Start of GIVEN RECORDS
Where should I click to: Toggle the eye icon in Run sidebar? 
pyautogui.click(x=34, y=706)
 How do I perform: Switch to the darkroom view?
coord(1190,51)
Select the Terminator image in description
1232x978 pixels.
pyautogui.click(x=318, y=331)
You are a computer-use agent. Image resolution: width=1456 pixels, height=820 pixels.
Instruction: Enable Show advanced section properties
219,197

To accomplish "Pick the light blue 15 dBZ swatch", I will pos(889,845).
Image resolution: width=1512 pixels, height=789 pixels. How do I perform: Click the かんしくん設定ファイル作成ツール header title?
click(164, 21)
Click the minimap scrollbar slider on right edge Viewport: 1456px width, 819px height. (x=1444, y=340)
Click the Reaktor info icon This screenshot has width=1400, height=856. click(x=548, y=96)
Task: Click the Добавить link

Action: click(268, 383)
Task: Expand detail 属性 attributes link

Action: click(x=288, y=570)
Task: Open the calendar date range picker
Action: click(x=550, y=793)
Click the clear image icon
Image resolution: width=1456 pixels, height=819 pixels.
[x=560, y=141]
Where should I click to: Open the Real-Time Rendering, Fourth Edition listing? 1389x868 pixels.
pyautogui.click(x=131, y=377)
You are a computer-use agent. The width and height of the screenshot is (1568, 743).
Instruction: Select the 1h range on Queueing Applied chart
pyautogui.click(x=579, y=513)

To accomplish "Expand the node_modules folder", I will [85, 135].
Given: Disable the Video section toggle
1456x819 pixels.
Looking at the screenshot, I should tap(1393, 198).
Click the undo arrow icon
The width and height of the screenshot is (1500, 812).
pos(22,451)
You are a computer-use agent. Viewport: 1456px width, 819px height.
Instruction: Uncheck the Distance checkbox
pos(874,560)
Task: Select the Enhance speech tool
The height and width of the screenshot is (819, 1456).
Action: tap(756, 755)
End of GIVEN RECORDS
- _TASK REQUIREMENTS_:
In the entries above, which lines hold the word "Viewport"? Copy them out.

- _FINAL ANSWER_:
Click the minimap scrollbar slider on right edge Viewport: 1456px width, 819px height. (x=1444, y=340)
You are a computer-use agent. Viewport: 1456px width, 819px height.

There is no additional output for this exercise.